(Text and element pointing records)
---------------
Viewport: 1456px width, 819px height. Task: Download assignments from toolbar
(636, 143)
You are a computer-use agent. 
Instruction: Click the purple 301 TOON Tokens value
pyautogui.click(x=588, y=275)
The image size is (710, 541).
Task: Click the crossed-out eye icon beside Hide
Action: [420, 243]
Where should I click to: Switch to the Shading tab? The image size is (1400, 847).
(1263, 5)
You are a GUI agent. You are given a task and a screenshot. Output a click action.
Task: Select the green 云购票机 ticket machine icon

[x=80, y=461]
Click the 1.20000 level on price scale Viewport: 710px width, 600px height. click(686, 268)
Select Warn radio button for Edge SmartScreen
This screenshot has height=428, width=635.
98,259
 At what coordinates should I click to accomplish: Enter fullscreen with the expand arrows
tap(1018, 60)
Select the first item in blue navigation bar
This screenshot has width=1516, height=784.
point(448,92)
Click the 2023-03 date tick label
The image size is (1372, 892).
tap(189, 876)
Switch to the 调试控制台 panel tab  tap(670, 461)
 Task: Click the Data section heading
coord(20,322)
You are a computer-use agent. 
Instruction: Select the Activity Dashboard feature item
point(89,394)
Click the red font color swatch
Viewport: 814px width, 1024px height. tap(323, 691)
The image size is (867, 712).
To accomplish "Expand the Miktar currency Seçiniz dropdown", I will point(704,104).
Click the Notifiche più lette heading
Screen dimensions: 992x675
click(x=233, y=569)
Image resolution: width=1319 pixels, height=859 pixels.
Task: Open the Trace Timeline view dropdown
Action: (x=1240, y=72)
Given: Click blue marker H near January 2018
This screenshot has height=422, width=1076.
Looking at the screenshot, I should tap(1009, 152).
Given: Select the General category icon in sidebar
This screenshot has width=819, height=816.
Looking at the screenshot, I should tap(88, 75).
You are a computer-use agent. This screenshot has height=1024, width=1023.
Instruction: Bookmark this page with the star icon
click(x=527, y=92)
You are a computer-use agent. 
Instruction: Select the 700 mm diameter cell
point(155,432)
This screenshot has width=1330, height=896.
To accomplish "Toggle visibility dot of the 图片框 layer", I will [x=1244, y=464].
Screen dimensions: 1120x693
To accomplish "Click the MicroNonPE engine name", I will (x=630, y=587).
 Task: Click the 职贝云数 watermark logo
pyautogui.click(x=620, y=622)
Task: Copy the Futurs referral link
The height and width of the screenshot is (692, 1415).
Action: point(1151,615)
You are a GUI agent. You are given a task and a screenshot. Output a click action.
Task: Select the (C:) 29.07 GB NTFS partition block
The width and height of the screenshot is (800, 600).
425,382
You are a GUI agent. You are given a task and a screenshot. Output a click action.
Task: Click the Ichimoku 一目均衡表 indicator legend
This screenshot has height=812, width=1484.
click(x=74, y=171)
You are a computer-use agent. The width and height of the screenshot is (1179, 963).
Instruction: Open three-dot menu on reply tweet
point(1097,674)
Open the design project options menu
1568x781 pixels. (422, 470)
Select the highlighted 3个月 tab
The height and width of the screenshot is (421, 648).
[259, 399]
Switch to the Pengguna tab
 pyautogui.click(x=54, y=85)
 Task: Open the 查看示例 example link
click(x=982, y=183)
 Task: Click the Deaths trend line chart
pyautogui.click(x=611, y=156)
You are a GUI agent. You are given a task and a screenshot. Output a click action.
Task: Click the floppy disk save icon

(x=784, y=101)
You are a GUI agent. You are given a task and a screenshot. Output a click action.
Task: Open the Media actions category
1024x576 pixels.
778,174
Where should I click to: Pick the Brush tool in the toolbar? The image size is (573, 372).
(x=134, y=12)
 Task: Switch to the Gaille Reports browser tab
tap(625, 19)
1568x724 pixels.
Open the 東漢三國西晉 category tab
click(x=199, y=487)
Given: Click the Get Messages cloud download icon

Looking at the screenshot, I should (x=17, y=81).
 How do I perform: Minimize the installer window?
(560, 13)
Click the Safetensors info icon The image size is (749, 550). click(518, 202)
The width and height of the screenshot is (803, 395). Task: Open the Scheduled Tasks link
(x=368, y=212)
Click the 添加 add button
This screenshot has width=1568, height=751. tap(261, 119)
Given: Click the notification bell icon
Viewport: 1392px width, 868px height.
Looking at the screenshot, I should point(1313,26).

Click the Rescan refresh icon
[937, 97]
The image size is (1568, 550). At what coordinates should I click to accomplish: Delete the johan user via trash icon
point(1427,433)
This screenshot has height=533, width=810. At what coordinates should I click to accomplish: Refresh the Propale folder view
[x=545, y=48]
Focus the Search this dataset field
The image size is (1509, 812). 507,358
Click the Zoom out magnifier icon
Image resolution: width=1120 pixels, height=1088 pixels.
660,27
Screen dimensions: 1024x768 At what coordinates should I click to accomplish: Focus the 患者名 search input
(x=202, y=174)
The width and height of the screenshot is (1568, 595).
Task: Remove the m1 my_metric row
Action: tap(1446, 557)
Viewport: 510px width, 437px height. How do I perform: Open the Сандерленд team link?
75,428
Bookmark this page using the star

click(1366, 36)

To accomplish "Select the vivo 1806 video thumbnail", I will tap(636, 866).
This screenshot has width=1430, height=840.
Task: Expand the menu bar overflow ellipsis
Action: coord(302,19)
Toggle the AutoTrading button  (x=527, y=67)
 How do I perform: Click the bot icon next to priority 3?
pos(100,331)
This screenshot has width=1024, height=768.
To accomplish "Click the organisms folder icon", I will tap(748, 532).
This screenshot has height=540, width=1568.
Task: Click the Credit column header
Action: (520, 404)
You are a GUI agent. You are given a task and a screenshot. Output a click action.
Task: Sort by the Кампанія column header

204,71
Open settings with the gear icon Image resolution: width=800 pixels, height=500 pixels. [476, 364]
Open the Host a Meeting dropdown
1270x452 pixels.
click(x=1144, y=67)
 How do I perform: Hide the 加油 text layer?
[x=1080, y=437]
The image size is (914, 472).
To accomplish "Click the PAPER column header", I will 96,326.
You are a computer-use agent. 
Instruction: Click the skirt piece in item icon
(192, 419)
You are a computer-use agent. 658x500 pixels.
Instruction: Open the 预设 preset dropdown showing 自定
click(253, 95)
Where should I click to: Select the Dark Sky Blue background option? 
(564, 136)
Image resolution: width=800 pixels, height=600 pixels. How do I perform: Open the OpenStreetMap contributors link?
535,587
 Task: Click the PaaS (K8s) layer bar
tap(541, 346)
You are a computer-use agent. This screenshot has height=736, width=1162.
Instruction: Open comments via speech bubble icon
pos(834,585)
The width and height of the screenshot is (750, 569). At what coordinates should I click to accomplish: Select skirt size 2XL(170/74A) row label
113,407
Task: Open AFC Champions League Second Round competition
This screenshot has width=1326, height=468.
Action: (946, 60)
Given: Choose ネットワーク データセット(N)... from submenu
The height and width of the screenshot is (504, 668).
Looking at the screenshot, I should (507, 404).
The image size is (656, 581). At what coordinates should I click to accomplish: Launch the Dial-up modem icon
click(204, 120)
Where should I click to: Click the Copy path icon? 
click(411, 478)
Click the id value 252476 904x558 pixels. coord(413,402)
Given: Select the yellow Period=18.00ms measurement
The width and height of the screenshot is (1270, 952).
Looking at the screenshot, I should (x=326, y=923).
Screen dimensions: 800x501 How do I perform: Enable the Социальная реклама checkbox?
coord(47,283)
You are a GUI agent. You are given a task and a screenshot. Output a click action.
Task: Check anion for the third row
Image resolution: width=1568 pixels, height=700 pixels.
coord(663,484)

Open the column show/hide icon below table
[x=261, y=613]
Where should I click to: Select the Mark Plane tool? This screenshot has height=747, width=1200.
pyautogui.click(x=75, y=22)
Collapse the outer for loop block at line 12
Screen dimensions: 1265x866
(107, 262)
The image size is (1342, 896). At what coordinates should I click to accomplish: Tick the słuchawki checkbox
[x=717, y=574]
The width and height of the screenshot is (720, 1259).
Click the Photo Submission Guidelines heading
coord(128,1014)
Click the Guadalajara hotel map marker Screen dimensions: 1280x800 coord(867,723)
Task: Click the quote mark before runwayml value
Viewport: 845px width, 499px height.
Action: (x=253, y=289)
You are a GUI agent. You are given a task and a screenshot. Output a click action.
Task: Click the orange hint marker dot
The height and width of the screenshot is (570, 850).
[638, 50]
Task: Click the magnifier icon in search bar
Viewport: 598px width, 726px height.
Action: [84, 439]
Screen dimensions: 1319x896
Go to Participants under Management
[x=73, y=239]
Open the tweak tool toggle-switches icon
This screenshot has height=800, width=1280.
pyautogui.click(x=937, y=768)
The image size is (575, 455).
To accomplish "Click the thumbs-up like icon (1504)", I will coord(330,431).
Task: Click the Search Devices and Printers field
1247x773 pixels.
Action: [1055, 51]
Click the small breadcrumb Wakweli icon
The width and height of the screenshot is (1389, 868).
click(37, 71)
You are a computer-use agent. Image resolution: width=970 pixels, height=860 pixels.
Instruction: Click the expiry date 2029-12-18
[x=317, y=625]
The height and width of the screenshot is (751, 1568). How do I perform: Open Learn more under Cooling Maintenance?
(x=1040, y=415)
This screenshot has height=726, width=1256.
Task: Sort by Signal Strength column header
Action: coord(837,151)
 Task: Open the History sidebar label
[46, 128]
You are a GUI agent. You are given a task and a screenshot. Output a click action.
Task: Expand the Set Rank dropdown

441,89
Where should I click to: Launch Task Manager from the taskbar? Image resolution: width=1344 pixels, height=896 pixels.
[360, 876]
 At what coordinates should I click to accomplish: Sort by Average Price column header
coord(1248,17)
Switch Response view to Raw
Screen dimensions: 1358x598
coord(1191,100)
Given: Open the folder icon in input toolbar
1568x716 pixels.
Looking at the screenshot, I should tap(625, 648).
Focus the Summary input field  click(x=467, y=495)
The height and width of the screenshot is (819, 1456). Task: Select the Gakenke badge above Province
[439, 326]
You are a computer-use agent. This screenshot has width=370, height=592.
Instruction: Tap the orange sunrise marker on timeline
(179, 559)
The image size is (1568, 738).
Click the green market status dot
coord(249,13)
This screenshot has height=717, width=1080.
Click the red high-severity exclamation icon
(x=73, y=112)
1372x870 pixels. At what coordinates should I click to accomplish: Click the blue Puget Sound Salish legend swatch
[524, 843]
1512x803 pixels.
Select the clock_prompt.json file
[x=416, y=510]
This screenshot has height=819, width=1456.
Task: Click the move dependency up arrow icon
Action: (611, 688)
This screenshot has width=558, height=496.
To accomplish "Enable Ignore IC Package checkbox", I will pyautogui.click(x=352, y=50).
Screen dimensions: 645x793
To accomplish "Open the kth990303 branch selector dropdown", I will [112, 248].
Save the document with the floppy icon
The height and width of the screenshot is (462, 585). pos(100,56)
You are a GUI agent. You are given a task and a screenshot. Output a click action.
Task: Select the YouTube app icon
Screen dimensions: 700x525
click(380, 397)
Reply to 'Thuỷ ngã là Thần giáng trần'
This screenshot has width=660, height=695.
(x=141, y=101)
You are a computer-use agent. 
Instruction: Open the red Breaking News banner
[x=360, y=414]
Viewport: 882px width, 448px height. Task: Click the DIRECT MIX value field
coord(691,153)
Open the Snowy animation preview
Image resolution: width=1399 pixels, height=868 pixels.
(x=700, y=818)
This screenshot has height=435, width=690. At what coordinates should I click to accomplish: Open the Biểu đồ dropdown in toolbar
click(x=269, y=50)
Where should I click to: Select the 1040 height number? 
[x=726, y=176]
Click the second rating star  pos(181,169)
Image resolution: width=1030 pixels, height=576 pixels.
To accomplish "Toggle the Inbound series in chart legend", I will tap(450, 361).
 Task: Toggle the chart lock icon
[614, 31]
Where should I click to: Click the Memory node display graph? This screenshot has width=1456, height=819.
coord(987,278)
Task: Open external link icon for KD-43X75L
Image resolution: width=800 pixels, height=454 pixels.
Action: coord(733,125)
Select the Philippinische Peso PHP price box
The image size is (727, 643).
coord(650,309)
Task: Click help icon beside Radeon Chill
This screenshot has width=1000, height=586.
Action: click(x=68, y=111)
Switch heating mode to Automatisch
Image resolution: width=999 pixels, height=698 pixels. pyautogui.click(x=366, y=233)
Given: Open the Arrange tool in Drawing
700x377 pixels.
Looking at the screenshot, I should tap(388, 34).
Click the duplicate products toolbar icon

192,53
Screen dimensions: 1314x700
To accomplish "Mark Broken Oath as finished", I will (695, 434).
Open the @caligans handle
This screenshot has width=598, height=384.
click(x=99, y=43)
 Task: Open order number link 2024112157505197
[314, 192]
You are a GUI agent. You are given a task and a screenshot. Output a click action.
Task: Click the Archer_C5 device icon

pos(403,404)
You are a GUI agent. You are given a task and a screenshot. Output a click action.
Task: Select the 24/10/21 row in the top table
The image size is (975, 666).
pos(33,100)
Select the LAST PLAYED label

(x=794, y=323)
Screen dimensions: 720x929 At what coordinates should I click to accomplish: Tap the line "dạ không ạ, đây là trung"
---------------
» **Objective**:
Take the lines starting with the line that contains "Task: Switch to" and going on through the line that contains "Click the Safetensors", and write them out again with "icon" swapped for "button" and everything else left as it is.

» **Reply**:
 Task: Switch to the Gaille Reports browser tab
tap(625, 19)
1568x724 pixels.
Open the 東漢三國西晉 category tab
click(x=199, y=487)
Given: Click the Get Messages cloud download button

Looking at the screenshot, I should (x=17, y=81).
 How do I perform: Minimize the installer window?
(560, 13)
Click the Safetensors info button The image size is (749, 550). click(518, 202)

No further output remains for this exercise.